_YOUR OBJECTIVE_
The expected output is an exact copy of the lines from the one containing "980x577 pixels." to the final line below, minus any pictures.

_DATA RECORDS_
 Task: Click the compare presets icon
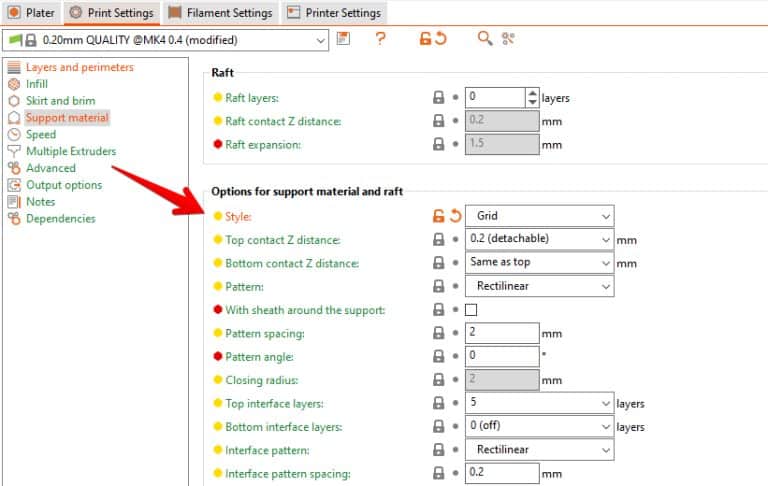pos(508,39)
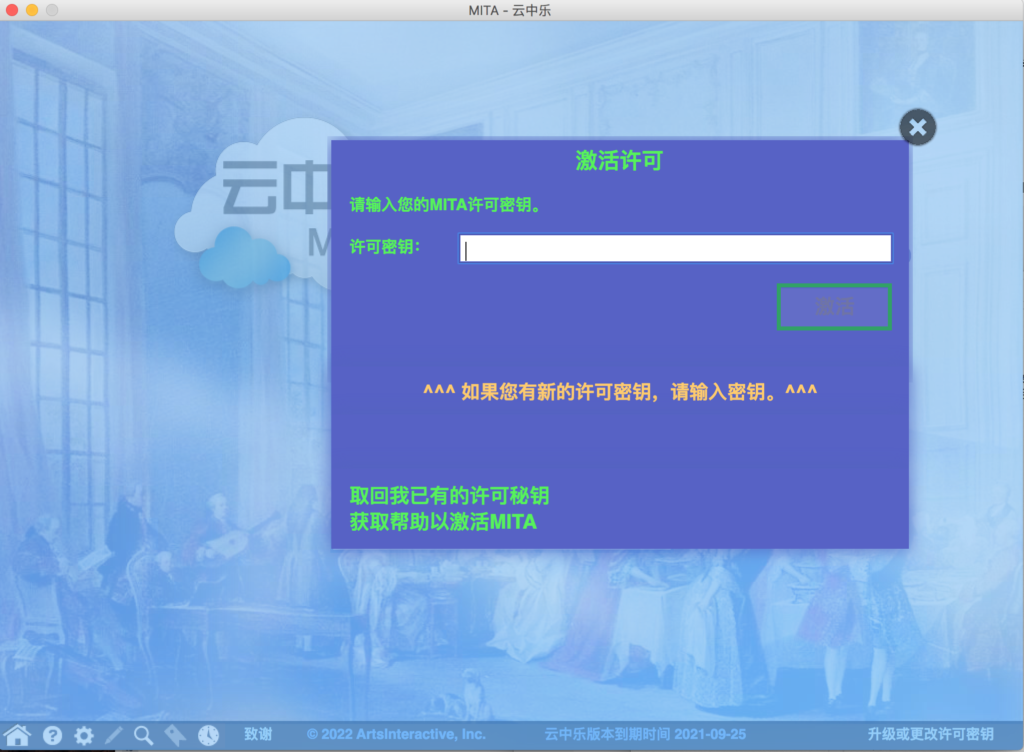Click the yellow 如果您有新的许可密钥 notice text
The image size is (1024, 752).
coord(620,392)
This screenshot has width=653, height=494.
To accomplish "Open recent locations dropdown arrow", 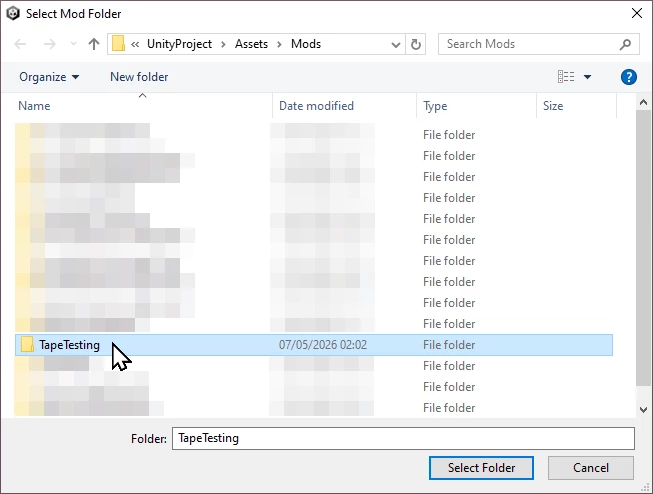I will pos(73,44).
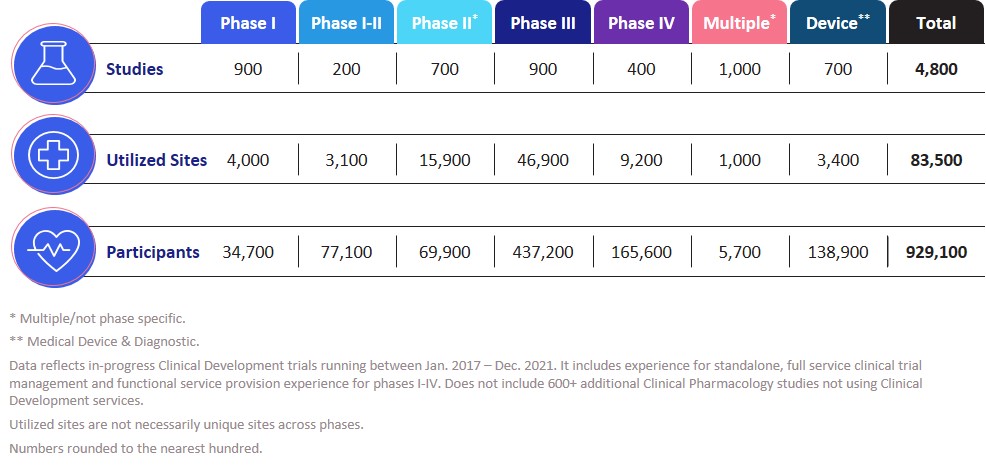This screenshot has height=466, width=986.
Task: Click the flask icon beside Studies
Action: point(53,66)
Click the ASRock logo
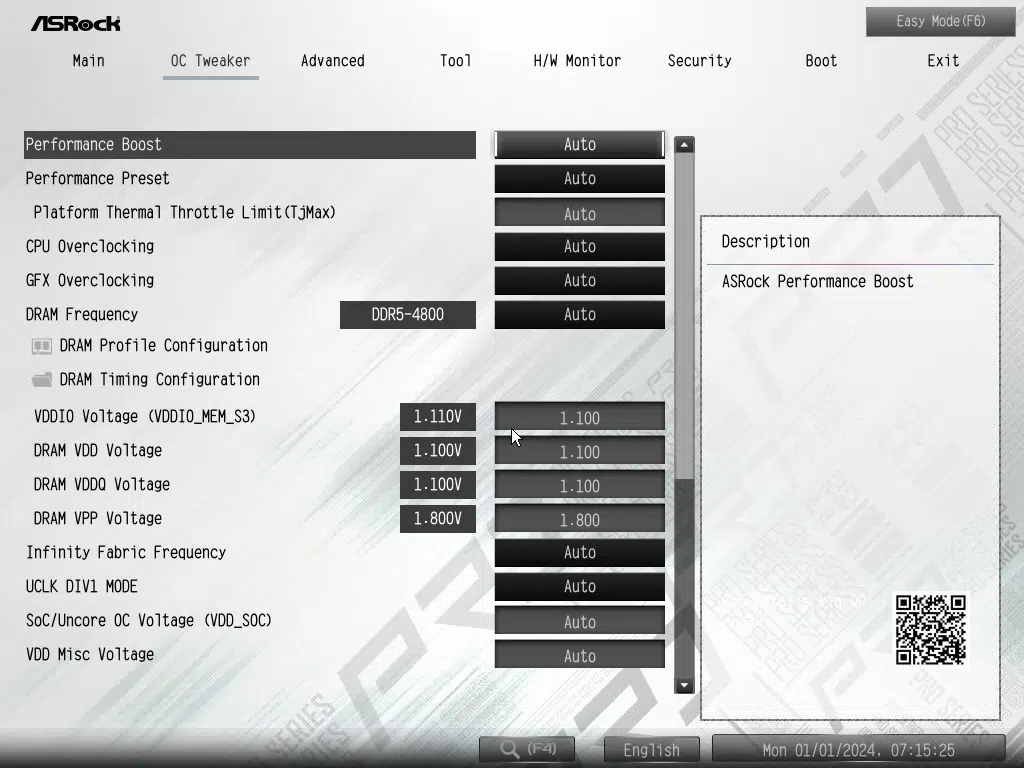The height and width of the screenshot is (768, 1024). 75,22
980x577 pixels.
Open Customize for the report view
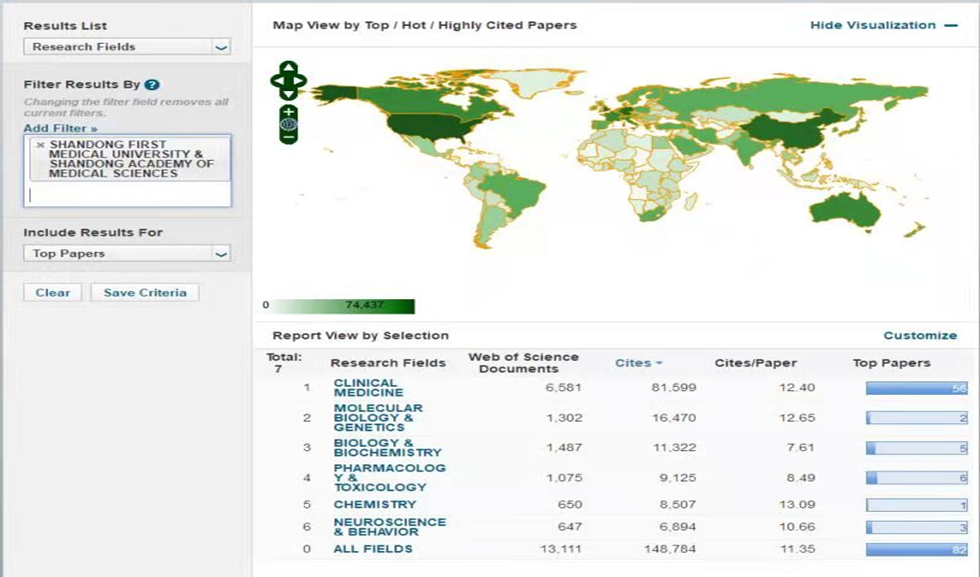920,335
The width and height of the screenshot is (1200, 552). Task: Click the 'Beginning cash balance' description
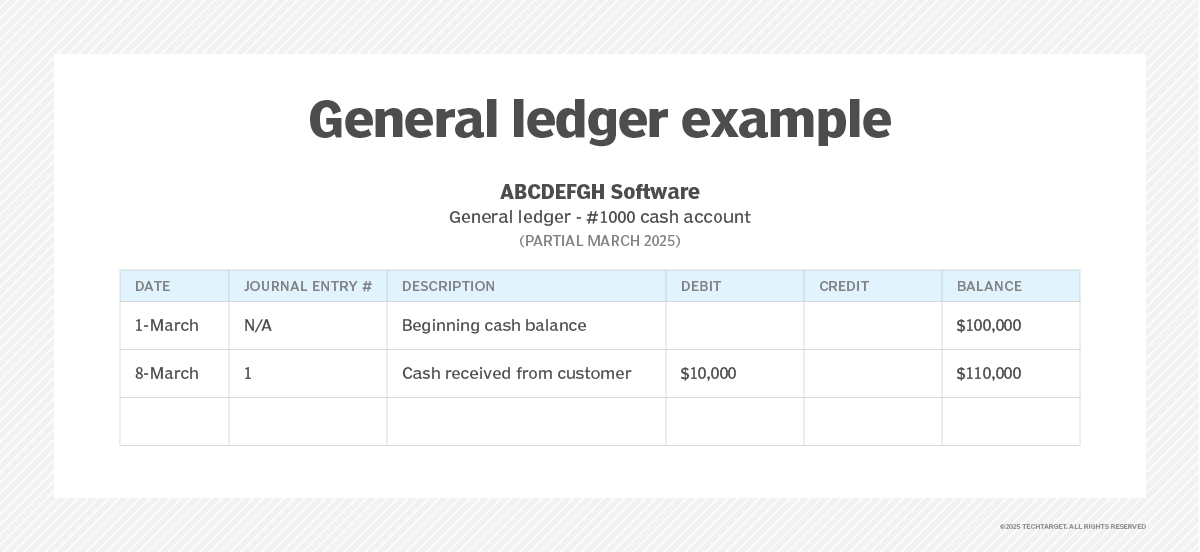coord(494,326)
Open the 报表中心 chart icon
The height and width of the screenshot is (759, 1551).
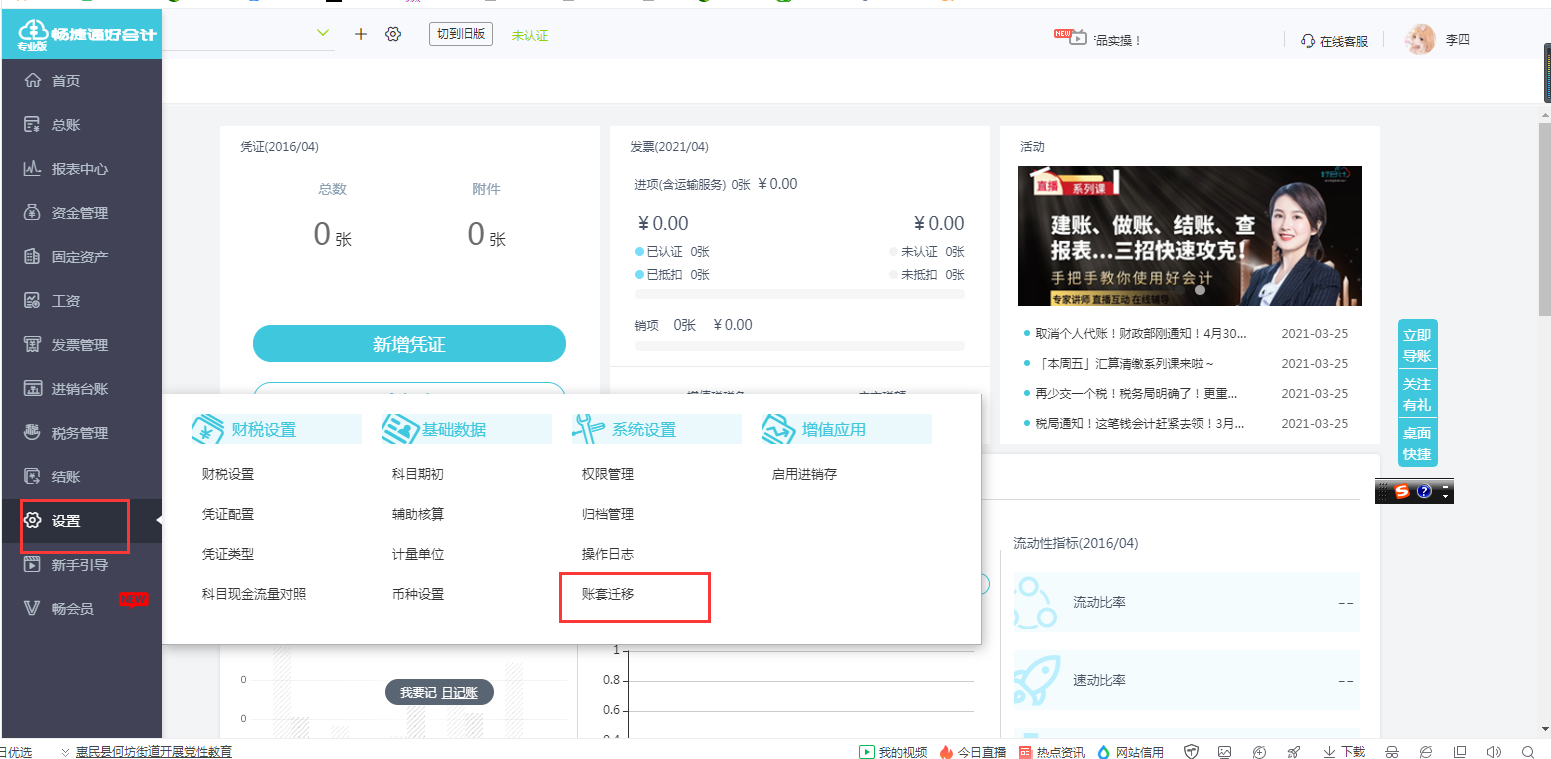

_SOLUTION FOR THIS TASK_
980x577 pixels.
Open Customize for the report view
920,335
The width and height of the screenshot is (1200, 552). Task: Click the 'Beginning cash balance' description
coord(494,326)
Open the 报表中心 chart icon
The height and width of the screenshot is (759, 1551).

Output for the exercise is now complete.